### Activity
Write out exactly the lines from the start of the entries through the one that contains "Task: Select 'People", including both.
(Material to process begins)
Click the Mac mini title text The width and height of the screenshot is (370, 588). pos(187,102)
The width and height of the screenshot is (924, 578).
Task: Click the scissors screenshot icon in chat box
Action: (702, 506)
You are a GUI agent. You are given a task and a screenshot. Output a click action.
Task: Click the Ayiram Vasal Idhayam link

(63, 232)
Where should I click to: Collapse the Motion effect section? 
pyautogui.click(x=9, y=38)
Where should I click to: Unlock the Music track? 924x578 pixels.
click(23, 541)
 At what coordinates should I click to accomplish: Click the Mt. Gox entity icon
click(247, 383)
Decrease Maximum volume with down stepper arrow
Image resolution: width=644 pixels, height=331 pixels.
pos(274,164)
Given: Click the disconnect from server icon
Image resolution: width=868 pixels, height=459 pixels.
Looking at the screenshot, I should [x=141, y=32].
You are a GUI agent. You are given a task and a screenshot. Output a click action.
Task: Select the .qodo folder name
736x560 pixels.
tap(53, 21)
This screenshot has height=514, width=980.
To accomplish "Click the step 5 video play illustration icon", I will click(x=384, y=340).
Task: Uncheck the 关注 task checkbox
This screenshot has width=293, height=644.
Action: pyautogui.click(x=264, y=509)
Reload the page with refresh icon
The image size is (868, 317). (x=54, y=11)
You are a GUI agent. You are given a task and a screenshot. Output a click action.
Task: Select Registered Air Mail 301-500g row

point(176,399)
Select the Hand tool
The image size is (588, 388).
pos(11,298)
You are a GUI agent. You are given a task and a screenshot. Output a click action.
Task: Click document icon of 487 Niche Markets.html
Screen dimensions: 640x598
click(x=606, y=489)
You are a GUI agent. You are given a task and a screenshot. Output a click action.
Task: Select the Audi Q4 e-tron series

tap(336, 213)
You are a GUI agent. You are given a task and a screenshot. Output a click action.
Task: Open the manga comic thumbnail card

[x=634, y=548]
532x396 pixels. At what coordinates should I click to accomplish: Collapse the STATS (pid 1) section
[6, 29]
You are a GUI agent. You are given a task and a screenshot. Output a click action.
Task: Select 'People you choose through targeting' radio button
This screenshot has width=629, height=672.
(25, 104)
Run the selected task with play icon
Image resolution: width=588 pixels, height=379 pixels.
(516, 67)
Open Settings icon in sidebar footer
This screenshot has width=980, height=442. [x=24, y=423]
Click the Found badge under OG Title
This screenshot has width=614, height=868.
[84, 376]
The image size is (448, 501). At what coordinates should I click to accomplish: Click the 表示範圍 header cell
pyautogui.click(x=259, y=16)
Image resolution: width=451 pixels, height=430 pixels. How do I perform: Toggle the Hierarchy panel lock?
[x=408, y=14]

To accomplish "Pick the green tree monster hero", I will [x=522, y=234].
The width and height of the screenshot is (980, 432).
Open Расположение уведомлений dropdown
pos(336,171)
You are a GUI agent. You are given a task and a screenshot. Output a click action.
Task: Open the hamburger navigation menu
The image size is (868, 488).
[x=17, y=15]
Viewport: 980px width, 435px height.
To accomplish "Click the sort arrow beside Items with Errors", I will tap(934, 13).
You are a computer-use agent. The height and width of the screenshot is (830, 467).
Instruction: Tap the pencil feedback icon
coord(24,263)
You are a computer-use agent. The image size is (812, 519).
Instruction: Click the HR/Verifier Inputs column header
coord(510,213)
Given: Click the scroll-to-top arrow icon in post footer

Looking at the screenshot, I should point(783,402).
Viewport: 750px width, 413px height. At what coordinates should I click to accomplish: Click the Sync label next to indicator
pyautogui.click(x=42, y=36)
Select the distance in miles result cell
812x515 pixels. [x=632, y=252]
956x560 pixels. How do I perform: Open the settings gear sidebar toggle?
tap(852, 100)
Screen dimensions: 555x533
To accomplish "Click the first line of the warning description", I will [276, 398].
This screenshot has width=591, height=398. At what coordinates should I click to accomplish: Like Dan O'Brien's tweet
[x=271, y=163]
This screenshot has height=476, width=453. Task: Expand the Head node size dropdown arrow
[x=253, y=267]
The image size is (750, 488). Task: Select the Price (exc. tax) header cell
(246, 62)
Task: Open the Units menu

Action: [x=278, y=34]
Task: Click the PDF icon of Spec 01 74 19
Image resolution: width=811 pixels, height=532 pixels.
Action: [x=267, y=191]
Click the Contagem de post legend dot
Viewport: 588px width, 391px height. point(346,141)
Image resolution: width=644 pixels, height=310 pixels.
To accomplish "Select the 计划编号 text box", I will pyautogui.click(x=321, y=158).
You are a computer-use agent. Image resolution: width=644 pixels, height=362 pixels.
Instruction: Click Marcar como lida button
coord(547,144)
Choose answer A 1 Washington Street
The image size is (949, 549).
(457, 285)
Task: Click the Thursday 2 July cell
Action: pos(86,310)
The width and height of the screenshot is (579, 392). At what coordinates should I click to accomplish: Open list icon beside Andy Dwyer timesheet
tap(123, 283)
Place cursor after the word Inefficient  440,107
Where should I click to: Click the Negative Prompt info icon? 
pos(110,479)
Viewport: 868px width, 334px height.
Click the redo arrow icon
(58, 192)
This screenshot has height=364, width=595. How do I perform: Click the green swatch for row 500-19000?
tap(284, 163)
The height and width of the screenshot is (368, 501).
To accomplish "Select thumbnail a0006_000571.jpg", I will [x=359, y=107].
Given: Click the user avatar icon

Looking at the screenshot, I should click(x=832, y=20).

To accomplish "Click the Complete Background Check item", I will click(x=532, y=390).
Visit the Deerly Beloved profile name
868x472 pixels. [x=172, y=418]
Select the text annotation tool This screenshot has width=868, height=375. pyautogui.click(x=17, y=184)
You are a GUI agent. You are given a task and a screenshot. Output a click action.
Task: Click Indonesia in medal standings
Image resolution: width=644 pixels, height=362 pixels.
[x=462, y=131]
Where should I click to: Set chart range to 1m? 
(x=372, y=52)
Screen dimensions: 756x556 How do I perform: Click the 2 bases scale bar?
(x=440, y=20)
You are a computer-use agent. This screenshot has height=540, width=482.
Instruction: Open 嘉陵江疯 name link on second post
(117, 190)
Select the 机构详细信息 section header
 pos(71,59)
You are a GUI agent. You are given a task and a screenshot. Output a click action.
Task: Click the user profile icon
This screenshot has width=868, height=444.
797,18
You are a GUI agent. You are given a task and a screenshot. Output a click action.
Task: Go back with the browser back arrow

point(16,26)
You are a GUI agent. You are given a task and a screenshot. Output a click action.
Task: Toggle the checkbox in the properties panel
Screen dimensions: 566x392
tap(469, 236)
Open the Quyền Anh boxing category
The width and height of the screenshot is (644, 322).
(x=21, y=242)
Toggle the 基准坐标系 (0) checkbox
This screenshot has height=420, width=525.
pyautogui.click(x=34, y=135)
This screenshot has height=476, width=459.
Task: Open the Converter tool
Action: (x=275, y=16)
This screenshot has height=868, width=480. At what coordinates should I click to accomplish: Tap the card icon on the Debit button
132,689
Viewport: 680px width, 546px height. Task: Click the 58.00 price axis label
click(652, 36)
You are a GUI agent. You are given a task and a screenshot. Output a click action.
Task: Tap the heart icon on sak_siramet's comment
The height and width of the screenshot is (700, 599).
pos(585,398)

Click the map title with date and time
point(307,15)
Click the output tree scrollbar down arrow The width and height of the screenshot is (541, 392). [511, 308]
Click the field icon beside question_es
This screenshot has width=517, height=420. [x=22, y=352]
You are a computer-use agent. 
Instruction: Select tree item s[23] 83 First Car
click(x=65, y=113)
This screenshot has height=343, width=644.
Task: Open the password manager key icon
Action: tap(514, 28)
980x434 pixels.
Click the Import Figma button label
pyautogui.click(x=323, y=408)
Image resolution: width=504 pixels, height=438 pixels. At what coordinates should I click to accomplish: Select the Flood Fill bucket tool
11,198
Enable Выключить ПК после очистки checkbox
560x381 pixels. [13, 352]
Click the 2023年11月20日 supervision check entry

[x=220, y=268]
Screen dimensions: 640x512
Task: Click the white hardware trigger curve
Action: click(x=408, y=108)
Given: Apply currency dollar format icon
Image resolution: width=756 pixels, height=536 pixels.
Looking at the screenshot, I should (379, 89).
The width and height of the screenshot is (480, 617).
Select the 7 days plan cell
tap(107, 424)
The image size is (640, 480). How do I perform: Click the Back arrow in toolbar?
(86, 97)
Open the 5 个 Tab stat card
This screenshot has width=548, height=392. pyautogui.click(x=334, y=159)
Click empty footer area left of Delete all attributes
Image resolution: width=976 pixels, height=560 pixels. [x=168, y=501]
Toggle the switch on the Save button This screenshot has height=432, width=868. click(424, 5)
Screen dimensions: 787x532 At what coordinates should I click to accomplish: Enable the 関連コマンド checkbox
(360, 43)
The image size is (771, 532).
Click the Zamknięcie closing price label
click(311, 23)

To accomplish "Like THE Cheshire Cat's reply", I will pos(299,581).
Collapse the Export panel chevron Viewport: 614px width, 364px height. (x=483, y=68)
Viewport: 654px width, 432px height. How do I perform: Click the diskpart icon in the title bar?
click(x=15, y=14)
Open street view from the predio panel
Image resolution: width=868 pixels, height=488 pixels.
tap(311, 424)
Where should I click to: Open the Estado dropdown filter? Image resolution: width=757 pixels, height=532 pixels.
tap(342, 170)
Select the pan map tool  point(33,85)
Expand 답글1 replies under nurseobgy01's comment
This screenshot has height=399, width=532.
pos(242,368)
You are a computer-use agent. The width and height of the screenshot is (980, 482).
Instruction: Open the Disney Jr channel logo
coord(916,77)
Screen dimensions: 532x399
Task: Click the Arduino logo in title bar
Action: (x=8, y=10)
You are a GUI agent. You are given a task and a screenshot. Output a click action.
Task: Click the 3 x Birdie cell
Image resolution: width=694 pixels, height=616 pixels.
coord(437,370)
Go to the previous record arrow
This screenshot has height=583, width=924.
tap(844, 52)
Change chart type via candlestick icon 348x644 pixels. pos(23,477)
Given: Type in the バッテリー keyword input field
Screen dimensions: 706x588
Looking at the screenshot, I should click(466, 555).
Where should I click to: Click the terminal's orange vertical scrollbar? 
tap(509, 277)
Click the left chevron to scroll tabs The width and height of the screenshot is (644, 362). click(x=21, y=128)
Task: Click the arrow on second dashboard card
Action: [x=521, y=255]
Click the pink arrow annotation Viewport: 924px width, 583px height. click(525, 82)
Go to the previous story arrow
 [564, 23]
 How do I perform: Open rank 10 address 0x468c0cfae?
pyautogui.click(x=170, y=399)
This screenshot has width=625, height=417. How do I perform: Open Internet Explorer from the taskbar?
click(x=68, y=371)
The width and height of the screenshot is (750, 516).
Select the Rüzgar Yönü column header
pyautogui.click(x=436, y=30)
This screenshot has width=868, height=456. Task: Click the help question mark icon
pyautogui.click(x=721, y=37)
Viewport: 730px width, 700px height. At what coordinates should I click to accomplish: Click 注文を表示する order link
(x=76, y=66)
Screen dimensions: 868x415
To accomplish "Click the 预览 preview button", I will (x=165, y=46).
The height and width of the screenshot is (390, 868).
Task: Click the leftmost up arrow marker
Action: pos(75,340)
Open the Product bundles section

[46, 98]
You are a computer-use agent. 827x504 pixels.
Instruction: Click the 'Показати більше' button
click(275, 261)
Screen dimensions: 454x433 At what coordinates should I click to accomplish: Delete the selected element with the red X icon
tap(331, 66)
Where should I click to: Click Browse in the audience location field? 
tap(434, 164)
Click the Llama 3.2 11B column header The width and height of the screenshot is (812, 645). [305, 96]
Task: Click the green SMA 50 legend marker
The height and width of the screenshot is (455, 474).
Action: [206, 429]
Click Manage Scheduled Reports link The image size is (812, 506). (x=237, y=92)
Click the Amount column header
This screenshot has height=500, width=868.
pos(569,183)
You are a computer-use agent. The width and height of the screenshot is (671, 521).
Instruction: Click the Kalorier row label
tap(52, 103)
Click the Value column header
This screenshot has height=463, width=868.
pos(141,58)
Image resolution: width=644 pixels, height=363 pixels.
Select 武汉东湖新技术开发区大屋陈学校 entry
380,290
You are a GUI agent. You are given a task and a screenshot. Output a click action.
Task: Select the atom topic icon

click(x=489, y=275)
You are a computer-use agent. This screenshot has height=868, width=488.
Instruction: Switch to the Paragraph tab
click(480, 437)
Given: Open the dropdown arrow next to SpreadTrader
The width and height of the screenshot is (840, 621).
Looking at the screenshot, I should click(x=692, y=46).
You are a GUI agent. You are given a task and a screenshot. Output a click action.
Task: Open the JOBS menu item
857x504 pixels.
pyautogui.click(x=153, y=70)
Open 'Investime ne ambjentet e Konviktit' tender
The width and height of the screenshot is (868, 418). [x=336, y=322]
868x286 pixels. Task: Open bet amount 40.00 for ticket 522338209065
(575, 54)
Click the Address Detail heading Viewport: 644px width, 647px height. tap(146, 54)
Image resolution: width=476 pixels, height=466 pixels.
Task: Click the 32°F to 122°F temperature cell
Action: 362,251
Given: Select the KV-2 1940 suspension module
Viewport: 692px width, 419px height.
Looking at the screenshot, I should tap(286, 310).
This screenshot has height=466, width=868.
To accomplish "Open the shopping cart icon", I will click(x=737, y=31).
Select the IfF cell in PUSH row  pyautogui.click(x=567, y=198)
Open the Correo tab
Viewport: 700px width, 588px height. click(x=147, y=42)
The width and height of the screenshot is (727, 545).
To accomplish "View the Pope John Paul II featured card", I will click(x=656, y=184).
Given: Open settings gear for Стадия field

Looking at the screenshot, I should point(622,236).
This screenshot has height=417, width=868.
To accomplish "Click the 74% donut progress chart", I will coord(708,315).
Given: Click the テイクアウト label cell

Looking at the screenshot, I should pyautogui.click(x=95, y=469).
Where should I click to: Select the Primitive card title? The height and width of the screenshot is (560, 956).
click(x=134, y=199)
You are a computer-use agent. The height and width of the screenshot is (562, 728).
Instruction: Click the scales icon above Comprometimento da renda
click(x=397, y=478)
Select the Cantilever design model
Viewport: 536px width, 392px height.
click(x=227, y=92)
(Material to process ends)
### Answer to this problem
Click the Mac mini title text The width and height of the screenshot is (370, 588). pos(187,102)
The width and height of the screenshot is (924, 578).
Task: Click the scissors screenshot icon in chat box
Action: (702, 506)
You are a GUI agent. You are given a task and a screenshot. Output a click action.
Task: Click the Ayiram Vasal Idhayam link

(63, 232)
Where should I click to: Collapse the Motion effect section? 
pyautogui.click(x=9, y=38)
Where should I click to: Unlock the Music track? 924x578 pixels.
click(23, 541)
 At what coordinates should I click to accomplish: Click the Mt. Gox entity icon
click(247, 383)
Decrease Maximum volume with down stepper arrow
Image resolution: width=644 pixels, height=331 pixels.
pos(274,164)
Given: Click the disconnect from server icon
Image resolution: width=868 pixels, height=459 pixels.
Looking at the screenshot, I should [x=141, y=32].
You are a GUI agent. You are given a task and a screenshot. Output a click action.
Task: Select the .qodo folder name
736x560 pixels.
tap(53, 21)
This screenshot has height=514, width=980.
To accomplish "Click the step 5 video play illustration icon", I will click(x=384, y=340).
Task: Uncheck the 关注 task checkbox
This screenshot has width=293, height=644.
Action: pyautogui.click(x=264, y=509)
Reload the page with refresh icon
The image size is (868, 317). (x=54, y=11)
You are a GUI agent. You are given a task and a screenshot. Output a click action.
Task: Select Registered Air Mail 301-500g row

point(176,399)
Select the Hand tool
The image size is (588, 388).
pos(11,298)
You are a GUI agent. You are given a task and a screenshot. Output a click action.
Task: Click document icon of 487 Niche Markets.html
Screen dimensions: 640x598
click(x=606, y=489)
You are a GUI agent. You are given a task and a screenshot. Output a click action.
Task: Select the Audi Q4 e-tron series

tap(336, 213)
You are a GUI agent. You are given a task and a screenshot. Output a click action.
Task: Open the manga comic thumbnail card

[x=634, y=548]
532x396 pixels. At what coordinates should I click to accomplish: Collapse the STATS (pid 1) section
[6, 29]
You are a GUI agent. You are given a task and a screenshot. Output a click action.
Task: Select 'People you choose through targeting' radio button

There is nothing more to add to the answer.